Reactions range from excitement to fear, but a common thread is uncertainty about how AI will affect careers and whether it will replace human work. -
Students first encountered AI as a threat, not a tool.
Early on, many professors and universities banned ChatGPT and similar tools, framing them as plagiarism risks and threats to critical thinking. -
Students still used AI anyway.
Even when told not to, many found ways to use AI for research, outlining, study help, and problem-solving — often as a productivity aid rather than a full replacement for their own work. -
Colleges are shifting from prohibition to integration.
Some professors now incorporate AI into assignments and teach students how to use it thoughtfully, with limits and transparency. -
Employers now expect AI familiarity.
Job postings increasingly list AI fluency as a requirement or preferred skill, especially in fields like tech, finance, and even design. -
The job market remains unsettled.
Some companies may hire fewer junior workers because of AI, while others are hiring entry-level employees specifically because they know how to use AI and can help train existing staff. -
The biggest issue is uncertainty.
Even when the data doesn’t show a collapse in graduate employment, the anxiety is real because companies themselves still don’t know exactly how AI will reshape workforces.
Student Perspectives
Optimistic Views
Some graduates and students see AI as a useful and practical career tool:
- It can speed up routine tasks.
- It can help with brainstorming, coding, writing, and decision-making.
- It may create new kinds of jobs for people who learn how to use it well.
- It can improve productivity in both school and the workplace.
Worried Views
Others are concerned that AI could undercut the value of their education and entry-level job prospects:
- It may make students less likely to develop critical thinking skills.
- It could replace tasks once used for learning and skill-building.
- It may reduce opportunities for junior employees.
- It creates fear of being replaced by the very tool students are being told to embrace.
How Colleges Are Responding
Colleges initially reacted defensively:
- AI was treated as cheating.
- Professors used lockdown browsers and anti-AI policies.
- Students were warned not to use ChatGPT for assignments.
Over time, schools have adapted:
- Some professors now allow AI within specific boundaries.

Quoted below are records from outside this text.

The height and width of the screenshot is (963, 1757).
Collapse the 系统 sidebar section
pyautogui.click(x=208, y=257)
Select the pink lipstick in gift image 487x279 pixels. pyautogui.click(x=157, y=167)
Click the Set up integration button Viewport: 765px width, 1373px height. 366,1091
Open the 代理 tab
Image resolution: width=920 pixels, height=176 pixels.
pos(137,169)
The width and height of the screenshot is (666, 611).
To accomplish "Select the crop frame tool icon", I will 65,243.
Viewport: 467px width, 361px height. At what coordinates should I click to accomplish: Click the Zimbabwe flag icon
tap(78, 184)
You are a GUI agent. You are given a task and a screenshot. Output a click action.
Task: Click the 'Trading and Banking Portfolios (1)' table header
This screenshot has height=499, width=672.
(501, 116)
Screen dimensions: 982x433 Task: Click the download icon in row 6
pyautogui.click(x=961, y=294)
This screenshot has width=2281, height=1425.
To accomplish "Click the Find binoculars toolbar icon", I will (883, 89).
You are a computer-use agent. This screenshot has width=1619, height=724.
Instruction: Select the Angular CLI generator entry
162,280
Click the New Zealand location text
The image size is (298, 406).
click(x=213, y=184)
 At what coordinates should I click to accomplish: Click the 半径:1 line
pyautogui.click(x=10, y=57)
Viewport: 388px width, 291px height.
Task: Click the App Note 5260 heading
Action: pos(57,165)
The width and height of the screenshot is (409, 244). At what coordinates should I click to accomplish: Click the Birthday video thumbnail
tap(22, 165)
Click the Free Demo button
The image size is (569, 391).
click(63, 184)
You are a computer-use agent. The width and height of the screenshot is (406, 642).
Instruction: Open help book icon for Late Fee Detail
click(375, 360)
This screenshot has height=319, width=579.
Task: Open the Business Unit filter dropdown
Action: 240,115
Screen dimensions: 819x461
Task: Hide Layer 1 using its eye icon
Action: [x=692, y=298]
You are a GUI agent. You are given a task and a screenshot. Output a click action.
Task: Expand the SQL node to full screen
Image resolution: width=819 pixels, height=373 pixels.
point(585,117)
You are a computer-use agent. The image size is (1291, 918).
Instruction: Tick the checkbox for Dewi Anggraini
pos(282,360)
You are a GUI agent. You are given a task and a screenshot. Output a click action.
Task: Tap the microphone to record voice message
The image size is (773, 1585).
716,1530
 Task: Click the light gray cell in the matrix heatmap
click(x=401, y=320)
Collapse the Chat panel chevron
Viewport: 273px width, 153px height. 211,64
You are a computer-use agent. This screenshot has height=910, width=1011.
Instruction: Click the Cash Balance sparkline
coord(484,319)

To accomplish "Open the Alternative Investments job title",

- Coursework is being redesigned to include AI literacy.
- Students are being asked to submit chat logs and reflect on how they use AI.
- The focus is shifting from banning the tool to understanding it and using it responsibly.
The Workplace Reality
The episode highlights a mismatch between education and employment expectations:
- In college: AI was often discouraged or banned.
- In the workforce: AI is increasingly treated as essential.
This creates pressure on new graduates to arrive already skilled in AI tools, even though many companies themselves are still figuring out how they want to use AI internally.
What employers seem to want
- Familiarity with tools like ChatGPT, Claude, and Gemini
- The ability to learn fast and adapt
- Workers who can use AI to improve efficiency
- Employees who can help shape AI practices within the organization
Notable Insight
A core idea from the episode is that AI is less a fully understood revolution than a moving target. Students are being asked to prepare for a future that employers are still actively inventing.
One especially telling contrast: colleges worried AI would make students “dumber,” while employers increasingly expect AI literacy as a baseline skill.
Closing Thought
The episode ends by acknowledging that while AI may not have caused a crisis on the scale of past downturns like 2008 or COVID, it is still producing a highly stressful and uncertain moment for young workers. The main challenge for the class of AI is not just learning the technology — it’s figuring out how to build a career in a world where the rules are changing in real time.